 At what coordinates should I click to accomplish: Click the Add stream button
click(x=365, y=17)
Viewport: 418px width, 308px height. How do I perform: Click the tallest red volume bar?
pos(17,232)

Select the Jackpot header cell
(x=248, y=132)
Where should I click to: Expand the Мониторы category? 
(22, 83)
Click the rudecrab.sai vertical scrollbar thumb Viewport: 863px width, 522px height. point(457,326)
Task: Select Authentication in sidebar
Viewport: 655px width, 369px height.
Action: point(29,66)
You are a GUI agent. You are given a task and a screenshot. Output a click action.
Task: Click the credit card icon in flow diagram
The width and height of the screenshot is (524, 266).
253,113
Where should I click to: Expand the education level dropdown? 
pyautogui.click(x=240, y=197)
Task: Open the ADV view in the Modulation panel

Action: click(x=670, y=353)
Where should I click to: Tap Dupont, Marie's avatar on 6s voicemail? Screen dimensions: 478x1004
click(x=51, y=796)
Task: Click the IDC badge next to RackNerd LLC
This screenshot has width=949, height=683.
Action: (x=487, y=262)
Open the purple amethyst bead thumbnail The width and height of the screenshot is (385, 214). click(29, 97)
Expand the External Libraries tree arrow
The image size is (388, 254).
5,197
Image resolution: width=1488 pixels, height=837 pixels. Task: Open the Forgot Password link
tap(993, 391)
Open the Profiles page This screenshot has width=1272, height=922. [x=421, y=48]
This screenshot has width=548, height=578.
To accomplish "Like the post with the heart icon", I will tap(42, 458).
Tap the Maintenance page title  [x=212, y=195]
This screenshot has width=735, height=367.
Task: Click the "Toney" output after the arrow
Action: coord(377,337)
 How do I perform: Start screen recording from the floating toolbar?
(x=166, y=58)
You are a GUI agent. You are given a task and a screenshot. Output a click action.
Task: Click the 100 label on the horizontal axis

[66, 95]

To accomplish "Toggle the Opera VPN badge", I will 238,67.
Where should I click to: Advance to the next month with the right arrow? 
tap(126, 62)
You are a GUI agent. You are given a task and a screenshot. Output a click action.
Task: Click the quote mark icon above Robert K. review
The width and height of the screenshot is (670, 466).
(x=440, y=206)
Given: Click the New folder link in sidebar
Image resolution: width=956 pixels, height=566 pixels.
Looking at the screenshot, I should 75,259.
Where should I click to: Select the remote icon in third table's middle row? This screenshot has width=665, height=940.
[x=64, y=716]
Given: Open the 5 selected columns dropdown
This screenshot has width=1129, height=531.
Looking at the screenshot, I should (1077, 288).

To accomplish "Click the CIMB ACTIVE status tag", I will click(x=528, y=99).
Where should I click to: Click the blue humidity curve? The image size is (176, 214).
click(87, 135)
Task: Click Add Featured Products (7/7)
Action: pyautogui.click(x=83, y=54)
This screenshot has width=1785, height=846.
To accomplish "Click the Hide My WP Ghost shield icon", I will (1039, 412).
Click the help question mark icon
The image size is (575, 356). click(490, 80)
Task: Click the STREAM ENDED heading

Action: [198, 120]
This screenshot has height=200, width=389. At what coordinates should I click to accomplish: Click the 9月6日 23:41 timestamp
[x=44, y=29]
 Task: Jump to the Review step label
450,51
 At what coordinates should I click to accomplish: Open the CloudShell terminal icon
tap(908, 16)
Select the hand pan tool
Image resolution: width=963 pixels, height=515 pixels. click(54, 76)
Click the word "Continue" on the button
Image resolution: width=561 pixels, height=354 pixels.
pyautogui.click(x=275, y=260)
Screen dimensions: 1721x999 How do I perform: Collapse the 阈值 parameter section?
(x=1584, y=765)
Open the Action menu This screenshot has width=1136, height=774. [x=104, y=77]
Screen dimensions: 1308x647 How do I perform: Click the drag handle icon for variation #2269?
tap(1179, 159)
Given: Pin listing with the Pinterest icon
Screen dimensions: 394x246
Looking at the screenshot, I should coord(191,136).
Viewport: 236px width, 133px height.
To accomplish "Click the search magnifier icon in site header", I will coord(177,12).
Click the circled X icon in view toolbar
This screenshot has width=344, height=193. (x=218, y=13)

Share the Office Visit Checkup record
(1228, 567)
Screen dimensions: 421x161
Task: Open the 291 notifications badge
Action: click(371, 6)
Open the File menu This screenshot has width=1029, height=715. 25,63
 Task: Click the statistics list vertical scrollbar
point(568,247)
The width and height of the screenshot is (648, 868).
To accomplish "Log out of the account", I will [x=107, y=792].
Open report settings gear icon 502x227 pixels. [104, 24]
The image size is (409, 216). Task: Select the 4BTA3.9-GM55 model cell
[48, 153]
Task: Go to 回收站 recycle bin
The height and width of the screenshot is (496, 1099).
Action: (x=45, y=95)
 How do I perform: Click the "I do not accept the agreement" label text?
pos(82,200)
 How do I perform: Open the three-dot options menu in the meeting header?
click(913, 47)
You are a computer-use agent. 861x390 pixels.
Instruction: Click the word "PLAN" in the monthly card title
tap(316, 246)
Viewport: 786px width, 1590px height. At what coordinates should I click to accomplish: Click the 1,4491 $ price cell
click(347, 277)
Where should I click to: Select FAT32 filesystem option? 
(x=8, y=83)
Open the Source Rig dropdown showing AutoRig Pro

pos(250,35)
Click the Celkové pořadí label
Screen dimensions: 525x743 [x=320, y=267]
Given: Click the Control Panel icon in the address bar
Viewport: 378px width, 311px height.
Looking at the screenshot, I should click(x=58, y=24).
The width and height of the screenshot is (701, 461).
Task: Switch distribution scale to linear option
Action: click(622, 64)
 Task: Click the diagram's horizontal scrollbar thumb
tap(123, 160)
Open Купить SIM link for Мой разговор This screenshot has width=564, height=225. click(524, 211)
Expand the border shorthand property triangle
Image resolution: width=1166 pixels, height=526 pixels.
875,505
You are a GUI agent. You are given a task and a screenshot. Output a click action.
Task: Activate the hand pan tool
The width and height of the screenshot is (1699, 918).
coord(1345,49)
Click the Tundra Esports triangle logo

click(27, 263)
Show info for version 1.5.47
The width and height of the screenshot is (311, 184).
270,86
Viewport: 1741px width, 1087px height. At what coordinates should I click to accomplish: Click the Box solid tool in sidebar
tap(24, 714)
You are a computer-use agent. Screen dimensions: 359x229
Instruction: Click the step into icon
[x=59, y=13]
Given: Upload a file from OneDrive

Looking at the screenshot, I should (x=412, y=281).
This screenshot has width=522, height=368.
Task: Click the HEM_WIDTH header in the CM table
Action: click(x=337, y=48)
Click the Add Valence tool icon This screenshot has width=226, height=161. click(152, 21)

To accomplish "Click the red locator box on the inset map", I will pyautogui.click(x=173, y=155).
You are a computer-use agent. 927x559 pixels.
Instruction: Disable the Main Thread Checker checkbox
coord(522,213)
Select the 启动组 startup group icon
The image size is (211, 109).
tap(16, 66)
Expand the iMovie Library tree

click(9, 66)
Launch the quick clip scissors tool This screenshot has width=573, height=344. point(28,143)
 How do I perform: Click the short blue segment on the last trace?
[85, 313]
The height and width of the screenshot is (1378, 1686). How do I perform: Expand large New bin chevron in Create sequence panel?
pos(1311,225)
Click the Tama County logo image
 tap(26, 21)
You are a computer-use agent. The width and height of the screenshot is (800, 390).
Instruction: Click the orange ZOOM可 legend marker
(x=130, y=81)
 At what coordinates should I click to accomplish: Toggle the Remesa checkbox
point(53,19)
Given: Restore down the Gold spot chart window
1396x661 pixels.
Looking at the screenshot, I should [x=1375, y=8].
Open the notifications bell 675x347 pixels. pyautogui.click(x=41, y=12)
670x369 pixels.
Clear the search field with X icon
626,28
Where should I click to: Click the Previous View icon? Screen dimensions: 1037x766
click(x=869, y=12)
------------------------------
Rewrite all the entries above as a numbered list, one line per item, and leave out the blank lines.

1.  At what coordinates should I click to accomplish: Click the Add stream button
2. click(x=365, y=17)
3. Viewport: 418px width, 308px height. How do I perform: Click the tallest red volume bar?
4. pos(17,232)
5. Select the Jackpot header cell
6. (x=248, y=132)
7. Where should I click to: Expand the Мониторы category? 
8. (22, 83)
9. Click the rudecrab.sai vertical scrollbar thumb Viewport: 863px width, 522px height. point(457,326)
10. Task: Select Authentication in sidebar
11. Viewport: 655px width, 369px height.
12. Action: point(29,66)
13. You are a GUI agent. You are given a task and a screenshot. Output a click action.
14. Task: Click the credit card icon in flow diagram
15. The width and height of the screenshot is (524, 266).
16. 253,113
17. Where should I click to: Expand the education level dropdown? 
18. pyautogui.click(x=240, y=197)
19. Task: Open the ADV view in the Modulation panel
20. Action: click(x=670, y=353)
21. Where should I click to: Tap Dupont, Marie's avatar on 6s voicemail? Screen dimensions: 478x1004
22. click(x=51, y=796)
23. Task: Click the IDC badge next to RackNerd LLC
24. This screenshot has width=949, height=683.
25. Action: (x=487, y=262)
26. Open the purple amethyst bead thumbnail The width and height of the screenshot is (385, 214). click(29, 97)
27. Expand the External Libraries tree arrow
28. The image size is (388, 254).
29. 5,197
30. Image resolution: width=1488 pixels, height=837 pixels. Task: Open the Forgot Password link
31. tap(993, 391)
32. Open the Profiles page This screenshot has width=1272, height=922. [x=421, y=48]
33. This screenshot has width=548, height=578.
34. To accomplish "Like the post with the heart icon", I will tap(42, 458).
35. Tap the Maintenance page title  [x=212, y=195]
36. This screenshot has width=735, height=367.
37. Task: Click the "Toney" output after the arrow
38. Action: coord(377,337)
39.  How do I perform: Start screen recording from the floating toolbar?
40. (x=166, y=58)
41. You are a GUI agent. You are given a task and a screenshot. Output a click action.
42. Task: Click the 100 label on the horizontal axis
43. [66, 95]
44. To accomplish "Toggle the Opera VPN badge", I will 238,67.
45. Where should I click to: Advance to the next month with the right arrow? 
46. tap(126, 62)
47. You are a GUI agent. You are given a task and a screenshot. Output a click action.
48. Task: Click the quote mark icon above Robert K. review
49. The width and height of the screenshot is (670, 466).
50. (x=440, y=206)
51. Given: Click the New folder link in sidebar
52. Image resolution: width=956 pixels, height=566 pixels.
53. Looking at the screenshot, I should 75,259.
54. Where should I click to: Select the remote icon in third table's middle row? This screenshot has width=665, height=940.
55. [x=64, y=716]
56. Given: Open the 5 selected columns dropdown
57. This screenshot has width=1129, height=531.
58. Looking at the screenshot, I should (1077, 288).
59. To accomplish "Click the CIMB ACTIVE status tag", I will click(x=528, y=99).
60. Where should I click to: Click the blue humidity curve? The image size is (176, 214).
61. click(87, 135)
62. Task: Click Add Featured Products (7/7)
63. Action: pyautogui.click(x=83, y=54)
64. This screenshot has width=1785, height=846.
65. To accomplish "Click the Hide My WP Ghost shield icon", I will (1039, 412).
66. Click the help question mark icon
67. The image size is (575, 356). click(490, 80)
68. Task: Click the STREAM ENDED heading
69. Action: [198, 120]
70. This screenshot has height=200, width=389. At what coordinates should I click to accomplish: Click the 9月6日 23:41 timestamp
71. [x=44, y=29]
72.  Task: Jump to the Review step label
73. 450,51
74.  At what coordinates should I click to accomplish: Open the CloudShell terminal icon
75. tap(908, 16)
76. Select the hand pan tool
77. Image resolution: width=963 pixels, height=515 pixels. click(54, 76)
78. Click the word "Continue" on the button
79. Image resolution: width=561 pixels, height=354 pixels.
80. pyautogui.click(x=275, y=260)
81. Screen dimensions: 1721x999 How do I perform: Collapse the 阈值 parameter section?
82. (x=1584, y=765)
83. Open the Action menu This screenshot has width=1136, height=774. [x=104, y=77]
84. Screen dimensions: 1308x647 How do I perform: Click the drag handle icon for variation #2269?
85. tap(1179, 159)
86. Given: Pin listing with the Pinterest icon
87. Screen dimensions: 394x246
88. Looking at the screenshot, I should coord(191,136).
89. Viewport: 236px width, 133px height.
90. To accomplish "Click the search magnifier icon in site header", I will coord(177,12).
91. Click the circled X icon in view toolbar
92. This screenshot has width=344, height=193. (x=218, y=13)
93. Share the Office Visit Checkup record
94. (1228, 567)
95. Screen dimensions: 421x161
96. Task: Open the 291 notifications badge
97. Action: click(371, 6)
98. Open the File menu This screenshot has width=1029, height=715. 25,63
99.  Task: Click the statistics list vertical scrollbar
100. point(568,247)
101. The width and height of the screenshot is (648, 868).
102. To accomplish "Log out of the account", I will [x=107, y=792].
103. Open report settings gear icon 502x227 pixels. [104, 24]
104. The image size is (409, 216). Task: Select the 4BTA3.9-GM55 model cell
105. [48, 153]
106. Task: Go to 回收站 recycle bin
107. The height and width of the screenshot is (496, 1099).
108. Action: (x=45, y=95)
109.  How do I perform: Click the "I do not accept the agreement" label text?
110. pos(82,200)
111.  How do I perform: Open the three-dot options menu in the meeting header?
112. click(913, 47)
113. You are a computer-use agent. 861x390 pixels.
114. Instruction: Click the word "PLAN" in the monthly card title
115. tap(316, 246)
116. Viewport: 786px width, 1590px height. At what coordinates should I click to accomplish: Click the 1,4491 $ price cell
117. click(347, 277)
118. Where should I click to: Select FAT32 filesystem option? 
119. (x=8, y=83)
120. Open the Source Rig dropdown showing AutoRig Pro
121. pos(250,35)
122. Click the Celkové pořadí label
123. Screen dimensions: 525x743 [x=320, y=267]
124. Given: Click the Control Panel icon in the address bar
125. Viewport: 378px width, 311px height.
126. Looking at the screenshot, I should click(x=58, y=24).
127. The width and height of the screenshot is (701, 461).
128. Task: Switch distribution scale to linear option
129. Action: click(622, 64)
130.  Task: Click the diagram's horizontal scrollbar thumb
131. tap(123, 160)
132. Open Купить SIM link for Мой разговор This screenshot has width=564, height=225. click(524, 211)
133. Expand the border shorthand property triangle
134. Image resolution: width=1166 pixels, height=526 pixels.
135. 875,505
136. You are a GUI agent. You are given a task and a screenshot. Output a click action.
137. Task: Activate the hand pan tool
138. The width and height of the screenshot is (1699, 918).
139. coord(1345,49)
140. Click the Tundra Esports triangle logo
141. click(27, 263)
142. Show info for version 1.5.47
143. The width and height of the screenshot is (311, 184).
144. 270,86
145. Viewport: 1741px width, 1087px height. At what coordinates should I click to accomplish: Click the Box solid tool in sidebar
146. tap(24, 714)
147. You are a computer-use agent. Screen dimensions: 359x229
148. Instruction: Click the step into icon
149. [x=59, y=13]
150. Given: Upload a file from OneDrive
151. Looking at the screenshot, I should (x=412, y=281).
152. This screenshot has width=522, height=368.
153. Task: Click the HEM_WIDTH header in the CM table
154. Action: click(x=337, y=48)
155. Click the Add Valence tool icon This screenshot has width=226, height=161. click(152, 21)
156. To accomplish "Click the red locator box on the inset map", I will pyautogui.click(x=173, y=155).
157. You are a computer-use agent. 927x559 pixels.
158. Instruction: Disable the Main Thread Checker checkbox
159. coord(522,213)
160. Select the 启动组 startup group icon
161. The image size is (211, 109).
162. tap(16, 66)
163. Expand the iMovie Library tree
164. click(9, 66)
165. Launch the quick clip scissors tool This screenshot has width=573, height=344. point(28,143)
166.  How do I perform: Click the short blue segment on the last trace?
167. [85, 313]
168. The height and width of the screenshot is (1378, 1686). How do I perform: Expand large New bin chevron in Create sequence panel?
169. pos(1311,225)
170. Click the Tama County logo image
171.  tap(26, 21)
172. You are a computer-use agent. The width and height of the screenshot is (800, 390).
173. Instruction: Click the orange ZOOM可 legend marker
174. (x=130, y=81)
175.  At what coordinates should I click to accomplish: Toggle the Remesa checkbox
176. point(53,19)
177. Given: Restore down the Gold spot chart window
178. 1396x661 pixels.
179. Looking at the screenshot, I should [x=1375, y=8].
180. Open the notifications bell 675x347 pixels. pyautogui.click(x=41, y=12)
181. 670x369 pixels.
182. Clear the search field with X icon
183. 626,28
184. Where should I click to: Click the Previous View icon? Screen dimensions: 1037x766
185. click(x=869, y=12)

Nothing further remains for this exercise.